Braehead officials have also gone to schools and universities to help foster interest in the sport, while they maintain the blithe ambience at home matches with events such as the upcoming ‘Teddy Toss’ in which fans will be asked to throw a stuffed toy on to the ice following the first goal, with those then gathered and donated to charity.
Players are also made readily available to fans, whether at arranged events or at the unofficial Clan team headquarters at the nearby Snobar at Xscape. The prospect of hanging out with a few hulking hockey players – there are three Scots on the team roster – may seem disconcerting initially, yet they appear dedicated enough. From personal experience, a couple of their Canadian players were invited by their team-mates for an early morning bevy a few weeks ago. While the muffled response through the window was not entirely acquiescent there was immediate encouragement from the query as to where he would prefer to have his stick lodged. He duly left. You could understand why.
Which touches upon a pertinent point. While fans are encouraged to enjoy themselves a degree of violence seems almost de rigeur on the ice.
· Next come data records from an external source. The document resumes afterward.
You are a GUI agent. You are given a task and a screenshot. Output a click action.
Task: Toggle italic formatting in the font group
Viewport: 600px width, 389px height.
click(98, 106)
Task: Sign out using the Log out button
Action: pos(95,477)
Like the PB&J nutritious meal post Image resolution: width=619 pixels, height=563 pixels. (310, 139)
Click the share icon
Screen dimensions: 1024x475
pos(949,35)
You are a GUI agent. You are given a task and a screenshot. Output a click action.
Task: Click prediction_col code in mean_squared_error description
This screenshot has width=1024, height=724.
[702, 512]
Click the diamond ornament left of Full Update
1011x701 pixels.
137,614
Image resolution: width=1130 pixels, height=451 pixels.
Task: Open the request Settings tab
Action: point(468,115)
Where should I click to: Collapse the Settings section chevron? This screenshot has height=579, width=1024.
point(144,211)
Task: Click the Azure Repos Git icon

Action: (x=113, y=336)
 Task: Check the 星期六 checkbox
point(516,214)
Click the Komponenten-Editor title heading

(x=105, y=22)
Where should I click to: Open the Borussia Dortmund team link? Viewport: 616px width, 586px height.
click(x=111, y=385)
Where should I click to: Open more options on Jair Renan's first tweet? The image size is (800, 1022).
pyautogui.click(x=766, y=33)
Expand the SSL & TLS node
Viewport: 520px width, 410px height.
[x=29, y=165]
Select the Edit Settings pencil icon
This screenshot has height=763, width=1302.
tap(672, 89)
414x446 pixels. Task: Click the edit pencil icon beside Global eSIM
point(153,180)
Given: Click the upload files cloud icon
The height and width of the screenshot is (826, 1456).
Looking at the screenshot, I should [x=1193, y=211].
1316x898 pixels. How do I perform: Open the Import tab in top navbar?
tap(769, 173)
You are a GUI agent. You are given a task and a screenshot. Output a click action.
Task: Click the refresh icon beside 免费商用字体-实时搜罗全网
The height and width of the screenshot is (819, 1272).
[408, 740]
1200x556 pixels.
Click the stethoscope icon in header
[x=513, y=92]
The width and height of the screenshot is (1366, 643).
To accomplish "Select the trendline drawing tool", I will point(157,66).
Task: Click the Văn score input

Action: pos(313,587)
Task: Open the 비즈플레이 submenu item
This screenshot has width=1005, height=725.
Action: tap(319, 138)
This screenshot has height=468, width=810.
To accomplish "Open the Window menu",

Hockey is a fast, full-contact sport and the sight of a player colliding with a perimeter wall is not a rare sight. It is also quite amusing. Some infractions are discouraged, though – a wayward pass leading to an icing is punished by an airing of Vanilla Ice’s seminal work “Ice Ice Baby”, while “slashing” results in two-minutes in the penalty box. Committing that crime behind the arena afterwards would bring a stern reprimand from the ‘polis’.
Yet ice hockey is not merely about knocking lumps out of each other. Braehead’s third goal on Saturday was a result of some impressive individual skill from Canadian Jade Galbraith, who evaded two Fife defenders before lobbing a shot into the roof of the busy away net. It was then sullied somewhat by another airing of Vanilla Ice.
With the Clydesdale Bank Premier League returning this weekend after the international break, the focus will return inevitably to a title race which already appears decided and a tax case which, well, doesn’t. It is heartening to know that there is always a decent alternative.